Championing  Women 

In the old patriarchal local culture, women are second-class citizens. Though they carry most of the burden of family farms, household chores and raising children, the men control the money made from selling their meagre crops. Typically husbands garnish the earnings of the odd women who do manage to make money outside the house. Sometimes they order women not to work out of fear of them gaining independence and disobeying them.

“There is a great need to gradually change these beliefs,” says Debora, our Women & Youth Organizer, “for men and woman to the see the benefits of a woman working and supporting her family.” The project is helping its 56 fulltime and 83 seasonal women workers to set up a Savings & Loan Cooperative and to launch micro-enterprises. These woman are setting an example to the rest of the villages. Women wearing trousers first met resistance but is becoming accepted! 

Advances vs. Baseline Household Economics 

In 2020/21, we did comprehensive surveys of 30% of the households in the first two project villages, Uluti and Mhanga, population 1,876, to establish a baseline from which to measure the project’s impact on their livelihoods and standard of living.  

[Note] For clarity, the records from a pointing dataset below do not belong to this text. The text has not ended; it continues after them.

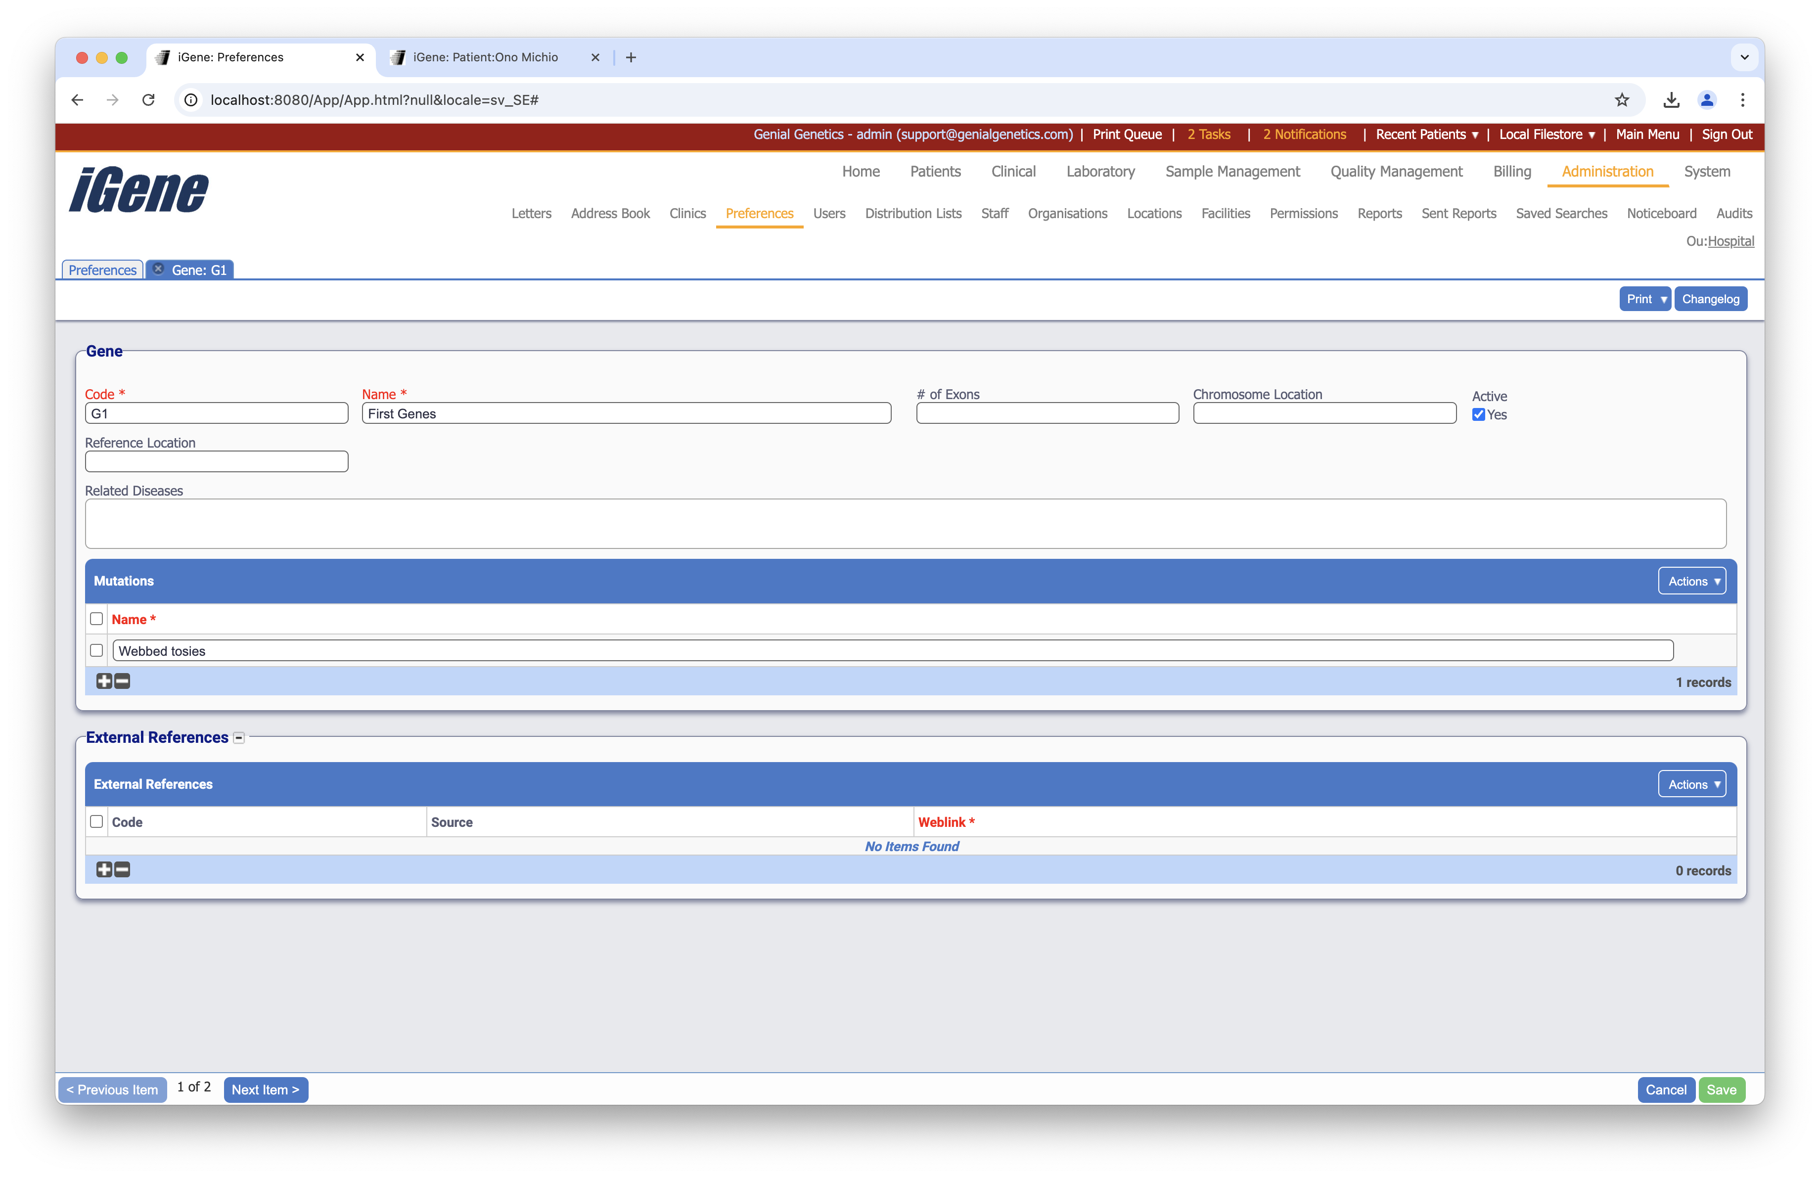Image resolution: width=1820 pixels, height=1178 pixels.
Task: Reload the page with the refresh icon
Action: click(x=148, y=100)
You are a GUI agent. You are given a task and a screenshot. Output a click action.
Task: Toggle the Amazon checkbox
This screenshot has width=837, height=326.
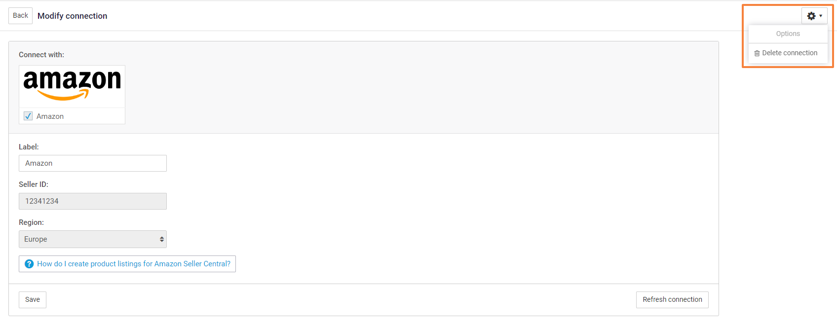click(x=28, y=116)
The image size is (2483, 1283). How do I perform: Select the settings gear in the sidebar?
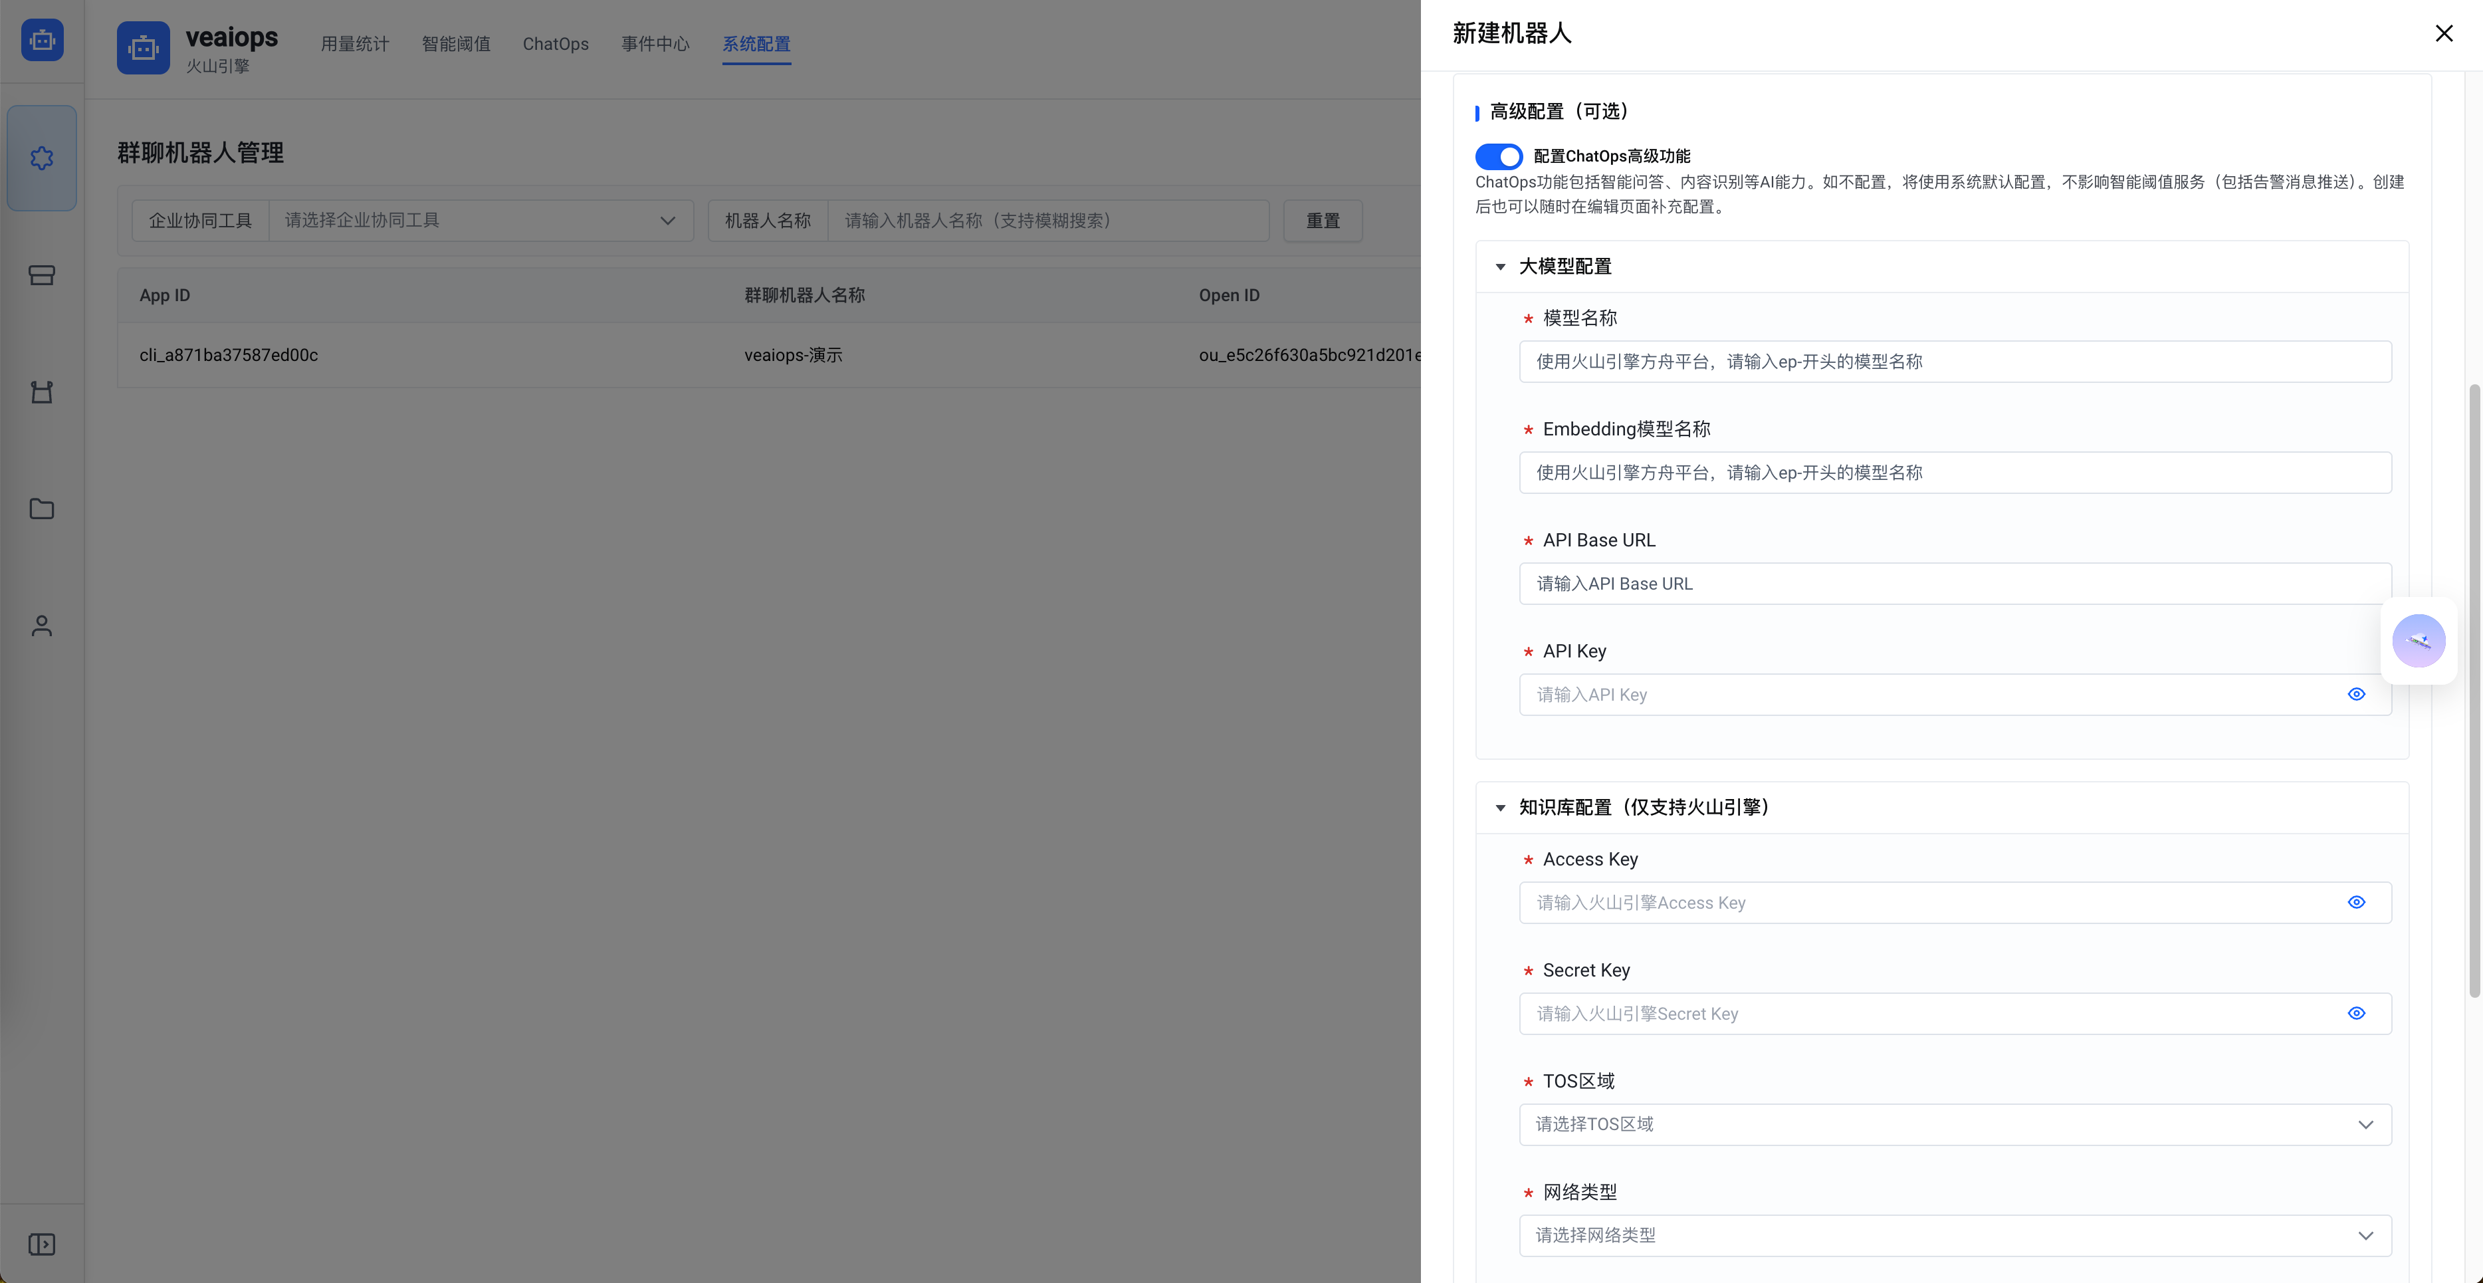pos(41,158)
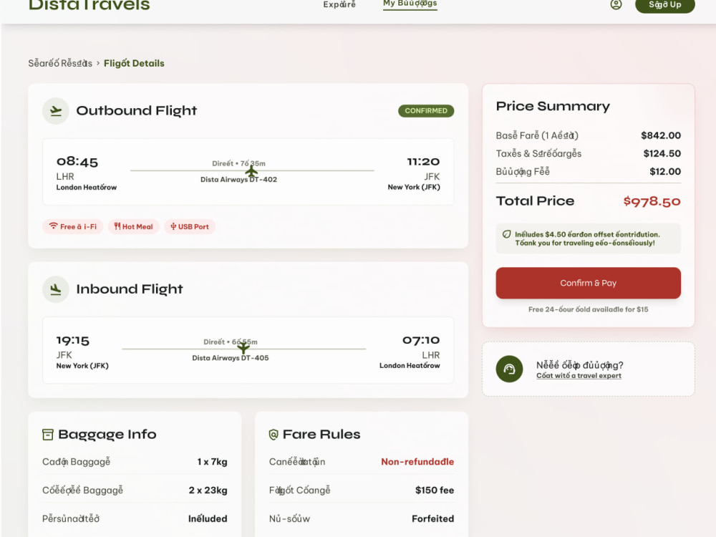Click the airplane icon on DT-405 route
The image size is (716, 537).
243,348
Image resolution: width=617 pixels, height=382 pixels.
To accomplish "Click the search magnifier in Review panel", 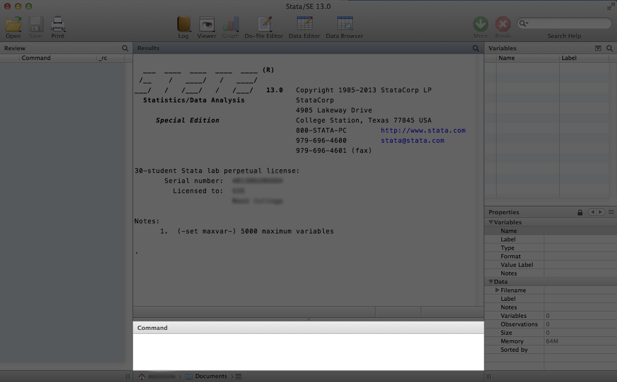I will [x=125, y=48].
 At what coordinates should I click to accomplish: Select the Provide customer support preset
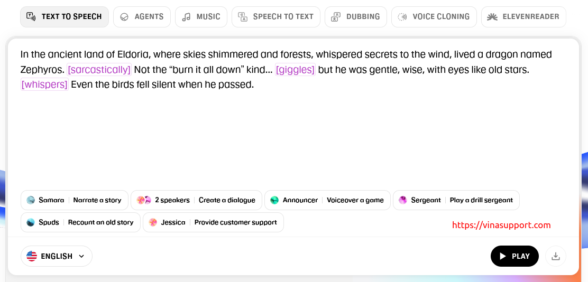click(x=235, y=222)
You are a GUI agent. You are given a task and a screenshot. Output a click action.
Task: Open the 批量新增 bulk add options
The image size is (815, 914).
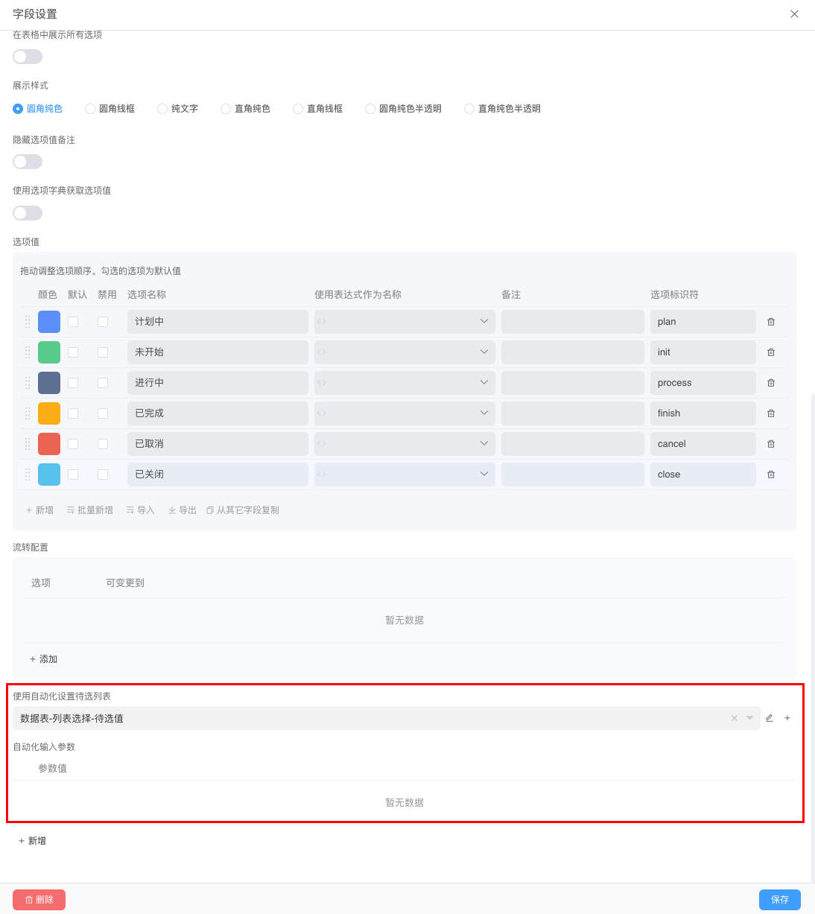point(89,510)

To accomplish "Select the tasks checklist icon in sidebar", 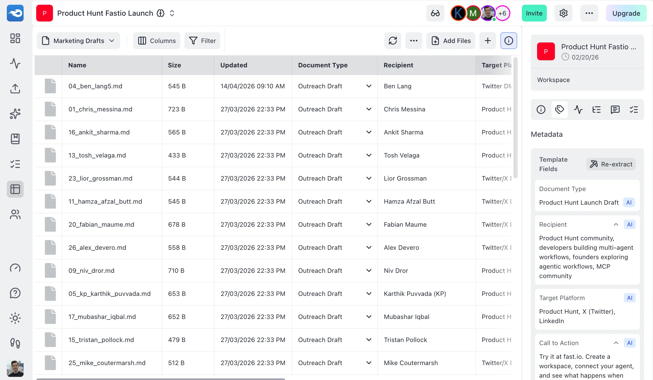I will pyautogui.click(x=15, y=164).
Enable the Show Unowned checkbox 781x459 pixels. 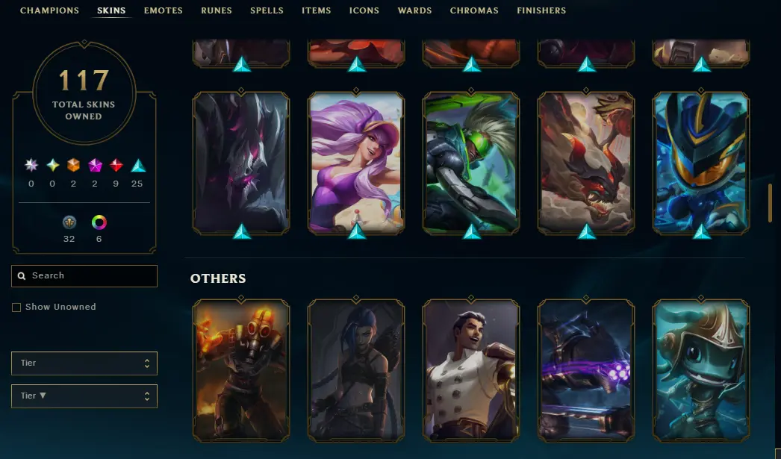tap(16, 307)
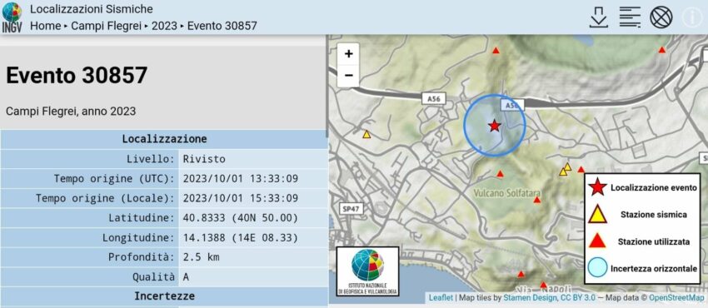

In 2024, we surveyed 44% of the same group, 61 households, 13% of the total 447 households in the villages and found:

  • 87% leased land to the project
  • 46% worked seasonally for the project
  • 67% rise in annual household income from 360,000 to 601,884 Tanzania shillings (50% rise measured in $ given depreciation of the shilling, from $156 to $234)
  • 51% rise in farm implements
  • 39% rise in radios
  • 24% rise in mobile phones
  • 19% rise in solar panels

As two new two villages enter the project, in 2025 we will survey Idunda, 343 households, and Kidete, 432 households.  

To chart their climb out of extreme poverty, we will measure all four villages annually through 2051. 

In a remote area where many families live on $13 per month, and cash employment is nearly non-existent, UCL has created 168 full-time jobs, and over 1,000 six-month seasonal jobs, covering housing, meals and medical for all, as well as over 30,000/year single task jobs. UCL pays better wages than the large commercial timber plantations in the region. 

A man built a new house over two years by selling seeds to the project.